Western Blotting for Measuring MMP-2, MMP-9, Fibronectin, TIMP-2, Caspase-3, and eNOS

Western blotting was conducted as previously described.^16,41 Briefly, the genomic DNA in the whole cell lysates was sheered via sonication on ice three times (10 s each). The whole cell lysates were loaded onto SDS polyacrylamide gels for electrophoresis separation.
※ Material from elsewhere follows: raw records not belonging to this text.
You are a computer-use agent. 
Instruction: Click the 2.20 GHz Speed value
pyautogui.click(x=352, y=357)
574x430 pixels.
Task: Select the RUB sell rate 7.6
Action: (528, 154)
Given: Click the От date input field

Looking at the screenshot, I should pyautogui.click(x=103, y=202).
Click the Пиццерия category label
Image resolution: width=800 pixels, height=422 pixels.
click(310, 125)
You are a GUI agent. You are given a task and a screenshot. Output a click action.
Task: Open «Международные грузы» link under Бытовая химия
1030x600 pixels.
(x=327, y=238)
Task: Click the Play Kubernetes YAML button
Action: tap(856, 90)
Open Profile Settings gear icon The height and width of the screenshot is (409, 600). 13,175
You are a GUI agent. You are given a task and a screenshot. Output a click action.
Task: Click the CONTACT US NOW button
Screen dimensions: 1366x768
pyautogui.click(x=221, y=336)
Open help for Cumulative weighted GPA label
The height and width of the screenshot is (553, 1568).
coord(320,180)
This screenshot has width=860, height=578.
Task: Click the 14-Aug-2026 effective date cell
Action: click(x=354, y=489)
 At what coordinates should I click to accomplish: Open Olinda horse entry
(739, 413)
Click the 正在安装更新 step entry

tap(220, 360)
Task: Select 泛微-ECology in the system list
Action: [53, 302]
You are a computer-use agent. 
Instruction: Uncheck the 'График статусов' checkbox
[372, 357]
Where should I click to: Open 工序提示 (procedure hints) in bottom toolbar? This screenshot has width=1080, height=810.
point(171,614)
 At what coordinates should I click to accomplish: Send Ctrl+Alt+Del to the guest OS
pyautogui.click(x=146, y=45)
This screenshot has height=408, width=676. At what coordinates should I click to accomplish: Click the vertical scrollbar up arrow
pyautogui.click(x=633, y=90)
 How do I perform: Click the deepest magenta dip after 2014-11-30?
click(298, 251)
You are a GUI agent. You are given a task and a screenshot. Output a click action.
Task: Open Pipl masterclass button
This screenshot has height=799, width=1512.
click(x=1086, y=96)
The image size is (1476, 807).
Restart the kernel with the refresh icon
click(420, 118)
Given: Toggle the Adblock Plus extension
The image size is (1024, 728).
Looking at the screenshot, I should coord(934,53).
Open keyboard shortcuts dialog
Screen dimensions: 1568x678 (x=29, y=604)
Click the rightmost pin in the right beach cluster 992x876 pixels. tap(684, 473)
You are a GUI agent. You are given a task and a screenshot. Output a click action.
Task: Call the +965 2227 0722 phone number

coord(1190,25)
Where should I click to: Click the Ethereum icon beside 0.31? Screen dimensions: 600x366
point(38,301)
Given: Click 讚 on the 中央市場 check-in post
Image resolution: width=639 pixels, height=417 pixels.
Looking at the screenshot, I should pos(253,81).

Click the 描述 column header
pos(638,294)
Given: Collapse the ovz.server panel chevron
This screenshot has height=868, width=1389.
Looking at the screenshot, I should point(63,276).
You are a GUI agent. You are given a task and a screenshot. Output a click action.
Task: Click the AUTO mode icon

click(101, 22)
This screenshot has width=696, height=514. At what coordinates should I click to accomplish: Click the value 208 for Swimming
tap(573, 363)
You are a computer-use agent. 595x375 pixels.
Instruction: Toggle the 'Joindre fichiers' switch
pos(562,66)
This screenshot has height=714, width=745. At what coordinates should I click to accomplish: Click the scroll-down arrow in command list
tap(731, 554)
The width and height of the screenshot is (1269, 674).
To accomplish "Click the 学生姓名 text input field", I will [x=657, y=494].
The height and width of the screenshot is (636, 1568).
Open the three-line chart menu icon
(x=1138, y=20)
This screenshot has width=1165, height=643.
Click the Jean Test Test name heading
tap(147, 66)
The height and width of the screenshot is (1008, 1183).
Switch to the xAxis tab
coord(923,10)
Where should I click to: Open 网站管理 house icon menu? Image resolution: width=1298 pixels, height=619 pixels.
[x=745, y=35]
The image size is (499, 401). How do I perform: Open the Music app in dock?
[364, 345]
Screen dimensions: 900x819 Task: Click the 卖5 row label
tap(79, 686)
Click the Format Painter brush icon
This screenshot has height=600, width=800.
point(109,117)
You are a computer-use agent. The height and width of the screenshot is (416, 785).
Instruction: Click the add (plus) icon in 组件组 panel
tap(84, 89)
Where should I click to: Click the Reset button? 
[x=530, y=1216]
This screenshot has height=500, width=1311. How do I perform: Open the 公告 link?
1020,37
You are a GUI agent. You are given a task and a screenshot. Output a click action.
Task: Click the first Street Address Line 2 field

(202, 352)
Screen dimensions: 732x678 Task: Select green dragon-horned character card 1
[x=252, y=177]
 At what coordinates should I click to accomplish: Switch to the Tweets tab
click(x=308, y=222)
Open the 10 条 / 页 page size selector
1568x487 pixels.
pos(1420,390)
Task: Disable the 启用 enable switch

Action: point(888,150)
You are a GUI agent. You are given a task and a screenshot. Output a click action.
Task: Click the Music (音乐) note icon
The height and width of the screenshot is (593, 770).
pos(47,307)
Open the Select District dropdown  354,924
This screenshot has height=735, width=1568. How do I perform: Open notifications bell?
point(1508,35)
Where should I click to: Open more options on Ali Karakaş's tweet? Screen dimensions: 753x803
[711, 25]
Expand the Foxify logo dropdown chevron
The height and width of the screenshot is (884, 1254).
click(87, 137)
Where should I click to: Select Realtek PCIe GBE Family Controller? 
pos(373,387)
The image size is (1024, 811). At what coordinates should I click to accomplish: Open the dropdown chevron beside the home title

The separated protein bands were blotted onto Immun-Blot PVDF membranes (Bio-Rad) for detection with the following primary antibodies (Abs): mouse anti-MMP-2 (cat#MAB3308, Millipore), rabbit anti-MMP-9 (cat#AB13458, Millipore), rabbit anti-fibronectin (cat#AB1954, Millipore), rabbit anti-TIMP-2 (cat#AB2965, Millipore), rabbit anti- caspase-3 (cat# 9665, Cell Signaling), rabbit anti-eNOS (cat# 610298, BD Bioscience) and mouse anti-GAPDH (cat#CB1001, Calbiochem) as a loading control. The primary antibody bindings were detected with the corresponding secondary Abs conjugated with horse-radish peroxidase (HRP) (Amersham GE Healthcare) and visualized using the standard enhanced chemiluminescence (ECL) detection (Amersham GE Healthcare). Western blotting results were quantified by densitometric measurement using ImageJ (National Institutes of Health, Bethesda, MD).